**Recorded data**
★ ★ ★ ★

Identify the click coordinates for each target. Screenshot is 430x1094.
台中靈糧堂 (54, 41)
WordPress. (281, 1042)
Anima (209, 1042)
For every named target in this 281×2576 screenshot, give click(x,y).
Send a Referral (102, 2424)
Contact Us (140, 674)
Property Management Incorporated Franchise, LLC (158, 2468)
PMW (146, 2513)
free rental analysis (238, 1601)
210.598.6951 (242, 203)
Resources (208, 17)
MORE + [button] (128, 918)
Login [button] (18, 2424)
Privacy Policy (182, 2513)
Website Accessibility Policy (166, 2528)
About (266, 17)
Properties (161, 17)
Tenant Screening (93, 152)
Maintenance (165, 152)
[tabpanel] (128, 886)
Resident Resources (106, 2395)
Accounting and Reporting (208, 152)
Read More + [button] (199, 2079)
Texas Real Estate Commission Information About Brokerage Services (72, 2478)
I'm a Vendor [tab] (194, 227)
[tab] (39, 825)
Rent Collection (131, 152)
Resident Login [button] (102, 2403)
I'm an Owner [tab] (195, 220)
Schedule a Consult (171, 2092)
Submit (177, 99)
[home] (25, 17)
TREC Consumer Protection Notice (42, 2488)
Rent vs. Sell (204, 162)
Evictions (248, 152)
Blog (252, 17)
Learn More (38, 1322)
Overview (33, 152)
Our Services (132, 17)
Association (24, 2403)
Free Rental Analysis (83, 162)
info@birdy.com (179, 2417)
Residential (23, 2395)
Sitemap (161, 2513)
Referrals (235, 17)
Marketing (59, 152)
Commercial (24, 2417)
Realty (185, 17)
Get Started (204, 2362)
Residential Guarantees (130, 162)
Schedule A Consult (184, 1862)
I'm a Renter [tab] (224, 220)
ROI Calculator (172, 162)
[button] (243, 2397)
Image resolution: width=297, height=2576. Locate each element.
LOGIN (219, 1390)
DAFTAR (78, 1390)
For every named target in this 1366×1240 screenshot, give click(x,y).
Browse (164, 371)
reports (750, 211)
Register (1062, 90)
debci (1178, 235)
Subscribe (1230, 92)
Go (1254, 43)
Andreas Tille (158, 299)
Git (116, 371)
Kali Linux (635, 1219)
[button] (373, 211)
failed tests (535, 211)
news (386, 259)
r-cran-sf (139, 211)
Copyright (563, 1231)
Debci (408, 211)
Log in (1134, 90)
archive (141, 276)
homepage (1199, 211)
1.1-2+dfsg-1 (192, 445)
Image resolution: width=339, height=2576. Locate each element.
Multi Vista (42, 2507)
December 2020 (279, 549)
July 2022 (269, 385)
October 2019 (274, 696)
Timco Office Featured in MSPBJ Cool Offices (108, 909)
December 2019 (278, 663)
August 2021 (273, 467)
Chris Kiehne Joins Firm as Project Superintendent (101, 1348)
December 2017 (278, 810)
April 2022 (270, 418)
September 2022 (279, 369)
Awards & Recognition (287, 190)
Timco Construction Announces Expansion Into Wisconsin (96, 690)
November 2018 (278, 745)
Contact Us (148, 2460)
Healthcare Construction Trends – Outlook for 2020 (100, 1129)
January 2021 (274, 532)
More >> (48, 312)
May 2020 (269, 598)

★ ★ ★ ★

**TASK DETAILS**
Return only the number of lines in the data above that hold the word "width".

**YOUR RESPONSE**
2